Jobs –
1: Translate this sentence from the IPython notebook talk page into Spanish: "The talk will aim to introduce these tools and explore some practical interactive examples."
2: Name every package listed in the package table of the IPython notebook talk page.

---- Source

The talk will aim to introduce these tools and explore some practical interactive examples. Once completed it will be shown how easy it is to publish your work to various formats. Some of the topics covered in the talk are listed below:

item description
ipython quick intro to ipython and the notebook
setup set up your environment / get the talk files
notebook basics navigate the notebook
notebook magic’s special notebook commands that can be very useful
getting input as from IPython 1.00 getting input from sdtin is possible
local files how to link to local files in the notebook directory
plotting how to create beautiful inline plots
symbolic math quick demo of sympy model
pandas quick intro to pandas dataframe
typesetting include markdown, Latex via MathJax
loading code how to load a remote .py code file
gist paste some of your work to gist for sharing
js some javascript examples
customising loading a customer css and custom matplotlib config file
git cell add code to a special cell that would commit to git
output formats how to publish your work to html, pdf or jeveal.js presentation

Get the processed presentation files here:

format description
IPython notebook .ipynb file to run in browser
IPython html notebook converted to HTML and served online
IPython pdf notebook converted to PDF for download (to be added, needs pandoc)
IPython pdf book converted to pdf and a front-page stitched to it)
Ipython reveal.js presentation converted to a reveal.js presentation and served online
Online IPython NBveiwer view on the ipython notebook viewer


I was given the challenge to develop all of this on a Windows machine as some of my sponsors want to demonstrate that this stuff can not only be done on GNU/Linux/OSX. So all the tool chains are Windows based. If you know Linux, then you are the type of person that would easily port this. That being said the Windows GitHub client is refreshing. I have also added a MacBook Air to my arsenal and have been porting the toolchain to Mac aswell and it seems to be working fine.

package description
IPython To use NBConvert you need V1.00. If you only want to use the interactive notebook then v0.13 will be ok.
pandoc The document converter used by IPythonr
MikeTex If you want to do a TEX to PDF transform. I had so many issues with the TEX to PDF conversion by NBConvert, so settled for wkhtmltopdf(below) to convert HTML to PDF rather. (Convert notebook to HTML with NBconvert and then from HTML to PDF with wkhtmltopdf
wkhtmltopdf Convert HTML to PDF (i could only install this on windows)

--------
---- Given material

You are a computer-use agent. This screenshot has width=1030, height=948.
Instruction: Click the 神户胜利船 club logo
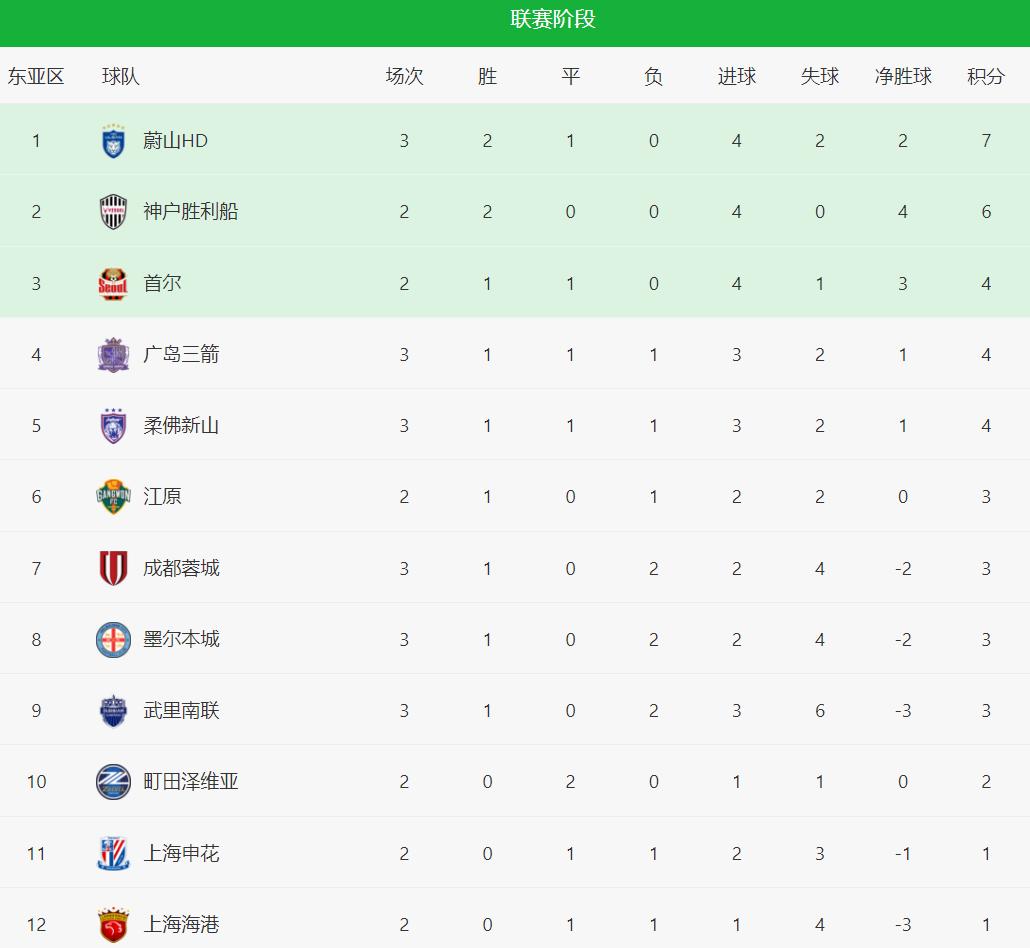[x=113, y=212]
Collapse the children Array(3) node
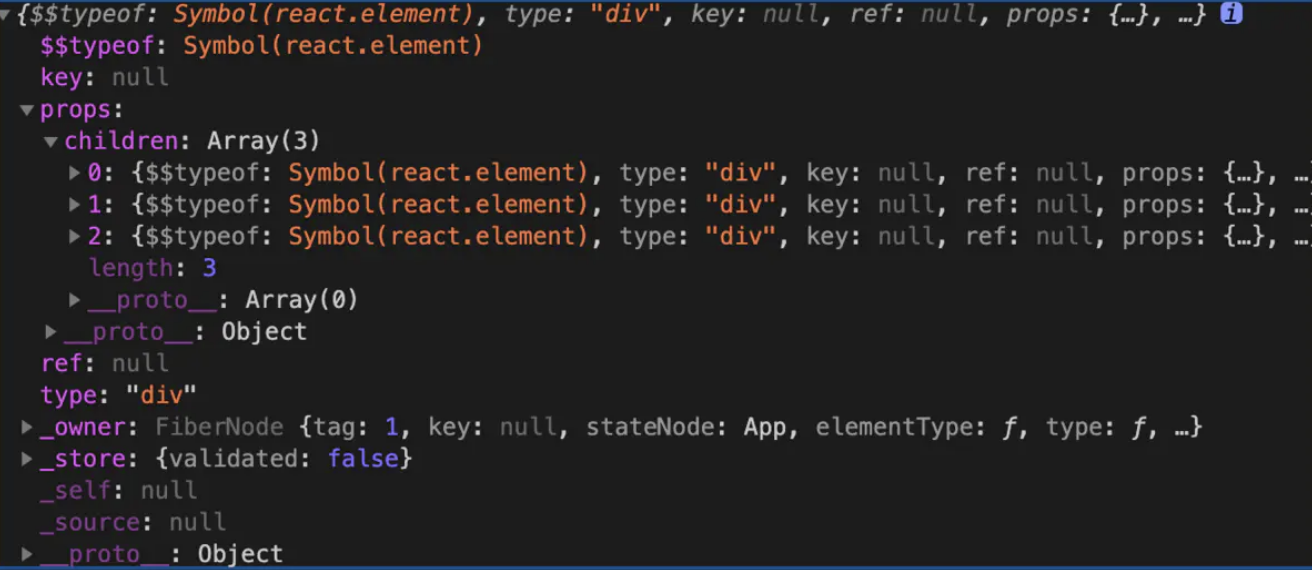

--------

Answers for the exercise –
1: La charla tendrá como objetivo presentar estas herramientas y explorar algunos ejemplos prácticos e interactivos.

2: IPython, pandoc, MikeTex, wkhtmltopdf